Parse XML into associative array (with CDATA-Support)
Several days ago I tried to parse an XML file into an associative array. With the use of implexml_load_file
or simplexml_load_string
, combined with json_decode
and json_encode
it seems to work like a charm.
Take a look at the following function:
/**
* @param SimpleXMLElement $xml
* @return mixed
*/
function toAssocArray($xml) {
$string = json_encode($xml);
$array = json_decode($string, true);
return $array;
}
While this seems quite useful, it has one limitation, regarding <!CDATA[...]>.
Consider following xml:
<?xml version="1.0" encoding="utf-8"?>
<sample>
<sample1>foo<!CDATA[bar]></sample1>
<sample2><!CDATA[foobar]></sample2>
</sample>
If we use toAssocArray
, the value of sample1 will be "foobar", as expected. But if we take a look at the value of sample2 we'll notice that it contains an empty array - the actual content "foobar" gets lost.
To get rid of this behaviour, we have to remove the <!CDATA[..]> and filter its value (because usually you store data that could be interpreted as XML/HTML, but shouldn't).
So we have to use preg_replace_callback
on the XML string along with a custom filter function, before we parse it into a SimpleXMLElement and finally into an associative array.
This has one drawback: if we want to get the XML from a file, we have to use file_get_contents
instead of simplexml_load_file
, because simplexml_load_file
will return a SimpleXMLElement, on which we can't apply our filter.

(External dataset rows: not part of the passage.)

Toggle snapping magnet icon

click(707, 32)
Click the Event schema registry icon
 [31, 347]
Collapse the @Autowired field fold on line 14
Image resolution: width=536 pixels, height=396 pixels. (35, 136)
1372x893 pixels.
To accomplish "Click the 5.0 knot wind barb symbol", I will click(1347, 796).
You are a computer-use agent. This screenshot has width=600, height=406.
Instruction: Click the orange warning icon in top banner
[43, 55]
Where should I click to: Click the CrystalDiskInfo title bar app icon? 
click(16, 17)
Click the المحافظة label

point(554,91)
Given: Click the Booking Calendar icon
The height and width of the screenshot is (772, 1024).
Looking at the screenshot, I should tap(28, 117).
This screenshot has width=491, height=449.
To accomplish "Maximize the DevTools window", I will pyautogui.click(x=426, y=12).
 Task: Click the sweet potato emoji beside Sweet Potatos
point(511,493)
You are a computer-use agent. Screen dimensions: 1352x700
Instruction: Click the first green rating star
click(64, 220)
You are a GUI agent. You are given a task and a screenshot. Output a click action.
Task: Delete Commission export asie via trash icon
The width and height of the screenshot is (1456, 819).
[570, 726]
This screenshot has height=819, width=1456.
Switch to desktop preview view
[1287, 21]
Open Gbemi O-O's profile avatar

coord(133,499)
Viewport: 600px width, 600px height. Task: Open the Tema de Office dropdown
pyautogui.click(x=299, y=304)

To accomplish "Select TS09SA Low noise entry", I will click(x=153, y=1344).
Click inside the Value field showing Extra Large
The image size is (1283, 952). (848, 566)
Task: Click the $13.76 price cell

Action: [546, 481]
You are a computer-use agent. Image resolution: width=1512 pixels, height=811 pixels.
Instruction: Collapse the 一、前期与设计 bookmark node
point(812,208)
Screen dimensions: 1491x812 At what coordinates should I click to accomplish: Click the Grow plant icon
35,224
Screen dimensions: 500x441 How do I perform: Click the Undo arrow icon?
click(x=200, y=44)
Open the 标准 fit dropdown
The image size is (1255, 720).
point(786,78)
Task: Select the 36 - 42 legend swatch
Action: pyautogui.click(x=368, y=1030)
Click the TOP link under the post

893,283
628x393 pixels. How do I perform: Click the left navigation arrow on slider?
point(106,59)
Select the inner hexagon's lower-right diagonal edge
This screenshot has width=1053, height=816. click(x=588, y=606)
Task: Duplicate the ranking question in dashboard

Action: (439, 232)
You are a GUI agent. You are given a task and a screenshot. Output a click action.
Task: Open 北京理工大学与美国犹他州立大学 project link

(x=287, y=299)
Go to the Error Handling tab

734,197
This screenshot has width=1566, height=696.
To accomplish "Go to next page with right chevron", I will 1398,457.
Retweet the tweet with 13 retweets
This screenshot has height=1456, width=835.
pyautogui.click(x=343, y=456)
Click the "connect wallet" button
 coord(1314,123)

So these are our final functions:
/**
* @param SimpleXMLElement $xml
* @return mixed
*/
function toAssocArray($xml) {
$string = json_encode($xml);
$array = json_decode($string, true);
return $array;
}
/**
* @param string $xml
* @return SimpleXMLElement
*/
function betterxml_load_string($xml) {
$string = preg_replace_callback('/<!\[CDATA\[(.*)\]\]>/', 'cdata_filter', $xml);
$xml = simplexml_load_string($string);
return $xml;
}
/**
* @param array $matches
* @return string
*/
function cdata_filter($matches) {
$converted = htmlspecialchars($matches[1];
$trimmed = trim($converted);
return $trimmed;
}
And we use it as follows:
$xml = file_get_contents('some/xml/file.xml');
$assoc = toAssocArray($xml);
echo $assoc['sample1'];